TASK STATEMENT: Convert the entries in the part that opens with the line containing "Where should I click to: Switch" and closes with the line containing "[x=384, y=264]" into a two-column CSV headed instruction,response. Give one row per entry, with its text and its answer each in a quoted field and line breaks replaced by spaces.

INPUT DATA:
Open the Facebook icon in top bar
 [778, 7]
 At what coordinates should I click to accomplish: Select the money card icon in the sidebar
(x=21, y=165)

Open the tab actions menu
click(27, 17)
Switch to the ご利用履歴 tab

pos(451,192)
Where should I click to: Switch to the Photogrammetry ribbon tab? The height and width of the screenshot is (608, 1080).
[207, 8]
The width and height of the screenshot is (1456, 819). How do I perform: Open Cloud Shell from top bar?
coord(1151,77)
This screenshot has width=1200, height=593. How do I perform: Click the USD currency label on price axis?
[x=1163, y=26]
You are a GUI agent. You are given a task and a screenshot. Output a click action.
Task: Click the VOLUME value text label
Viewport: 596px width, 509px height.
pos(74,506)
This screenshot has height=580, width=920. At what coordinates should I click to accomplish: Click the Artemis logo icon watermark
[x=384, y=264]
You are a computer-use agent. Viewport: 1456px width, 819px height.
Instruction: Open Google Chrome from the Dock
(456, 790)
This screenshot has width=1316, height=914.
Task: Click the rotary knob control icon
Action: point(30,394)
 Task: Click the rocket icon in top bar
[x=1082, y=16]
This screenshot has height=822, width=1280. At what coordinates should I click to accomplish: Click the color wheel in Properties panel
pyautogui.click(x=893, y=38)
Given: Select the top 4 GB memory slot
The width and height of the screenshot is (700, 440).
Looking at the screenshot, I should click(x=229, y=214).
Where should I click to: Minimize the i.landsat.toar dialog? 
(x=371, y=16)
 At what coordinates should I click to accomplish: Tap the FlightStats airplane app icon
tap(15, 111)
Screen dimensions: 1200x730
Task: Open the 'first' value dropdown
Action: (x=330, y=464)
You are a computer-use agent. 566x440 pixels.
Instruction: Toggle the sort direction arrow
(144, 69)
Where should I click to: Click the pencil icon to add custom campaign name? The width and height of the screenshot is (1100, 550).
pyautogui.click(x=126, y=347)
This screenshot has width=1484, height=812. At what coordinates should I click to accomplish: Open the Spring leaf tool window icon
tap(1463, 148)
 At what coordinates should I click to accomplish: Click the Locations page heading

FINAL RESULT:
instruction,response
"Where should I click to: Switch to the Photogrammetry ribbon tab? The height and width of the screenshot is (608, 1080).","[207, 8]"
"The width and height of the screenshot is (1456, 819). How do I perform: Open Cloud Shell from top bar?","coord(1151,77)"
"This screenshot has width=1200, height=593. How do I perform: Click the USD currency label on price axis?","[x=1163, y=26]"
"You are a GUI agent. You are given a task and a screenshot. Output a click action. Task: Click the VOLUME value text label Viewport: 596px width, 509px height.","pos(74,506)"
"This screenshot has height=580, width=920. At what coordinates should I click to accomplish: Click the Artemis logo icon watermark","[x=384, y=264]"